Our Own Imus
April 16, 2007 at 10:58 pm (activism, media, race and racism, the state, whiteness)
Why isn’t Alan Jones being lambasted like Don Imus?
Dom Knight, of the Sydney Morning Herald blog thinks he knows why.
Honestly, I’m not impressed with his analysis.
These two stories about multi-millionaire white broadcasters exercising appalling judgement when talking about minorities, though, say a great deal about each society.America is hypersensitive on the subject of race. I guess a legacy of slavery will do that to you – although a legacy of genocide doesn’t seem to have achieved the same result in Australia.
Um, what about the American legacy of genocide?
I think it was the work of black activists who’ve worked consistently over decades to push an anti-racist agenda, not the harried conscience of white broadcasting authorities or ad execs.
We haven’t had a movement with the kind of momentum of the anti-racist movement in the USA because we’re a much smaller country and the indigenous rights movements have focused around legal reform, suffrage, land rights, health, housing, etc.
By contrast, anti-racist movements by people of colour have been few and small. Although the post-invasion history of Australia does feature non-indigenous people of colour, those people were deliberately kept outside formal politics and weren’t numerous enough to force anti-racism onto the political agenda.
Since multiculturalism became the official policy, however, most ‘leadership’ in ‘ethnic communities’ is heavily mediated by the state. State funding and agencies underwrite most political activity by community groups, and they are made accountable to state agencies for that funding.
So what we’ve seen is a polarisation and depoliticisation of the terms of debate around race, with right wing media personalities and politicians talking about “getting tough” and having no time for “political correctness”, while left wing activists are left with this soft-centred discourse of “culture” and “tolerance” that doesn’t address the inequalities and injustices that underpin racism.

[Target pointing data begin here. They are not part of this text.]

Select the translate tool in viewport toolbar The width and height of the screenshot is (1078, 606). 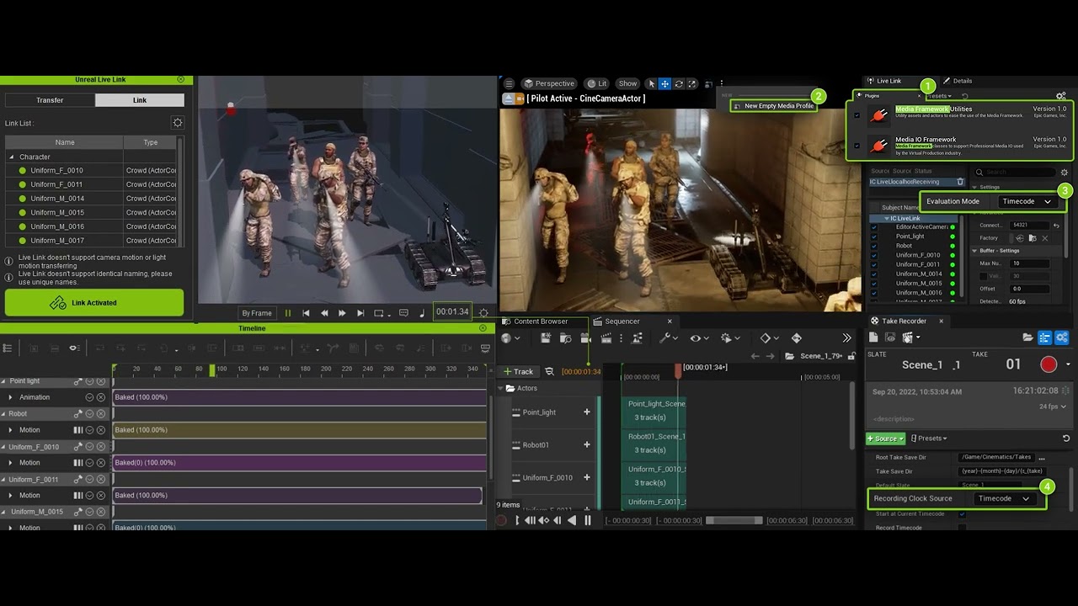click(664, 83)
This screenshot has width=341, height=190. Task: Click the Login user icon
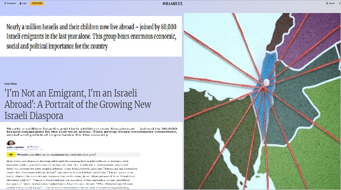[19, 3]
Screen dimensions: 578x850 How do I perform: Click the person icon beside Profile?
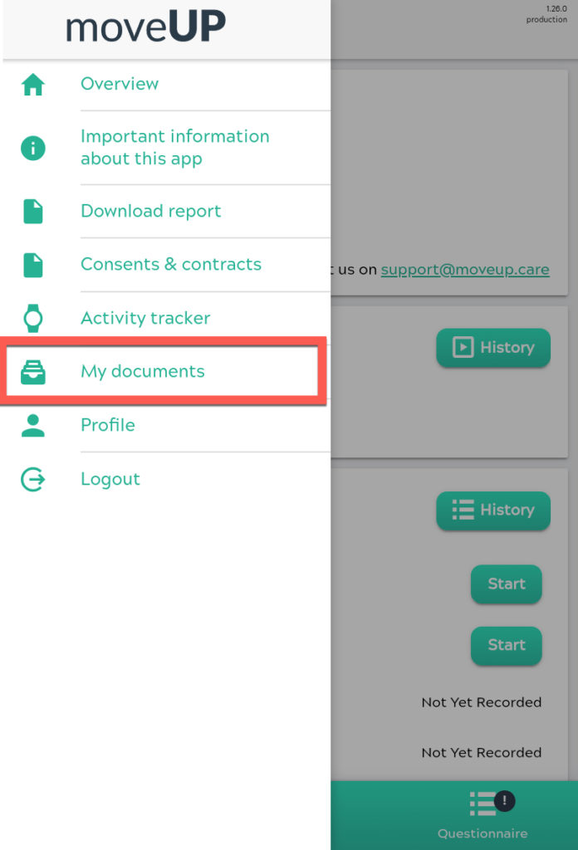click(x=33, y=425)
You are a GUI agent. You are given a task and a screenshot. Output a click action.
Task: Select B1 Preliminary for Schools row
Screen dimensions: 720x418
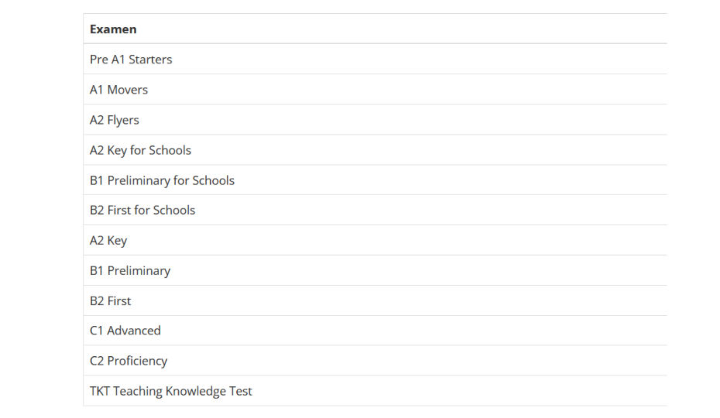click(x=375, y=180)
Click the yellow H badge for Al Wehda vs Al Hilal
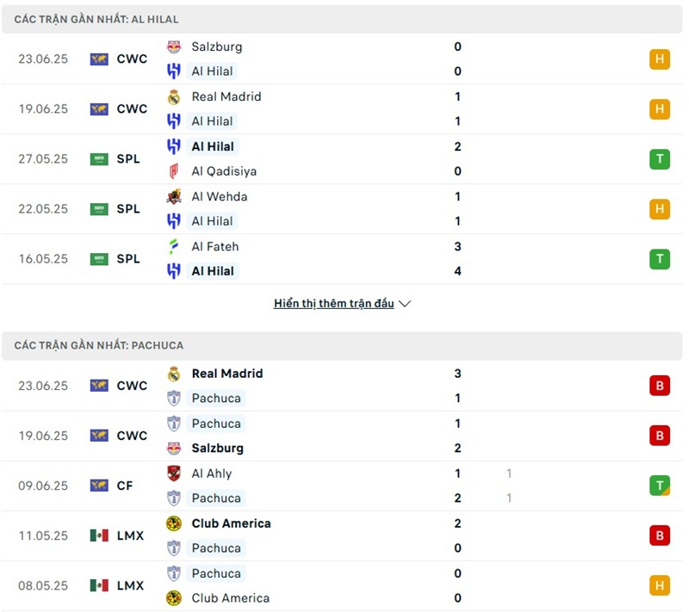The image size is (689, 612). 660,208
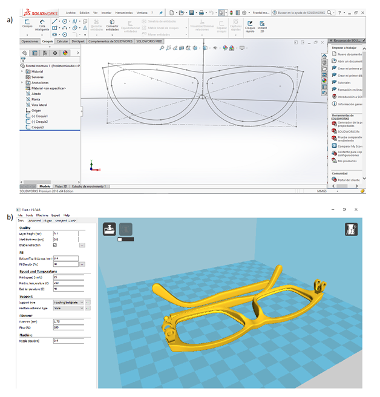Viewport: 380px width, 397px height.
Task: Toggle the Enable retraction checkbox
Action: [x=56, y=245]
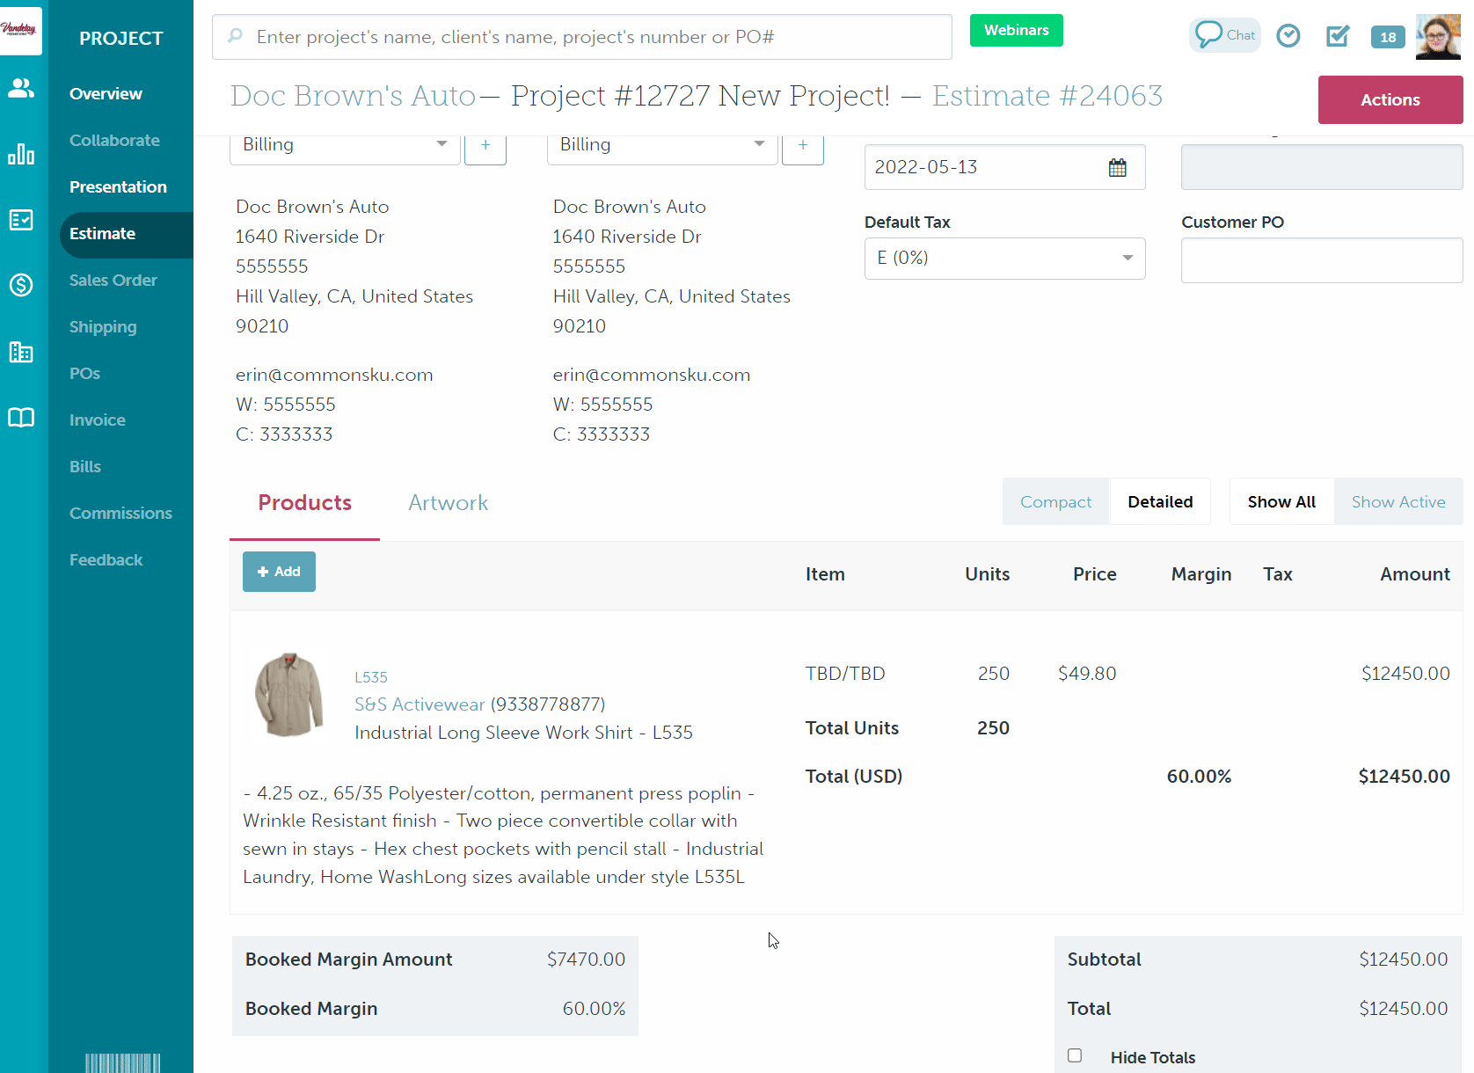Click the clock checkmark reminders icon
This screenshot has height=1073, width=1474.
point(1288,35)
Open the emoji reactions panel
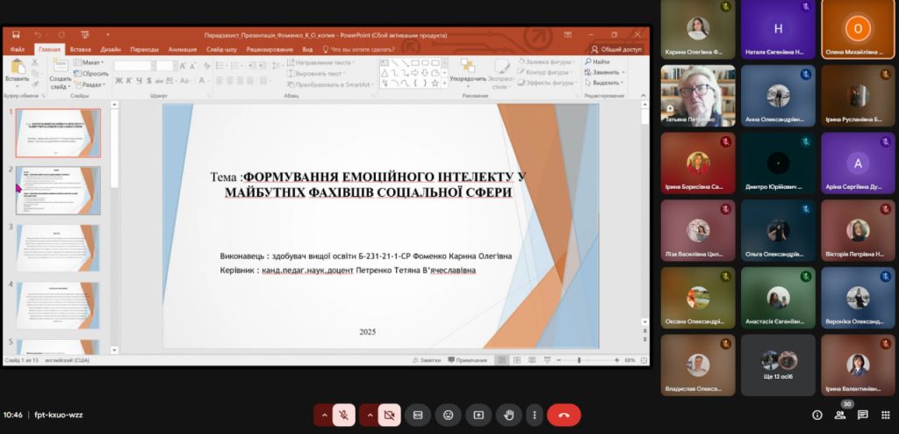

It’s really difficult for coalitions to form around these issues too, because communities are so besieged.
That’s why the response to Jones was to reassert the racist norm rather than “go[ing] completely overboard, American-style” and ousting the fucker. We don’t have the cultural or political tools to make that happen.
And that’s why Knight’s complacency and white-centrism will only usher in more of Jones-style hate speech.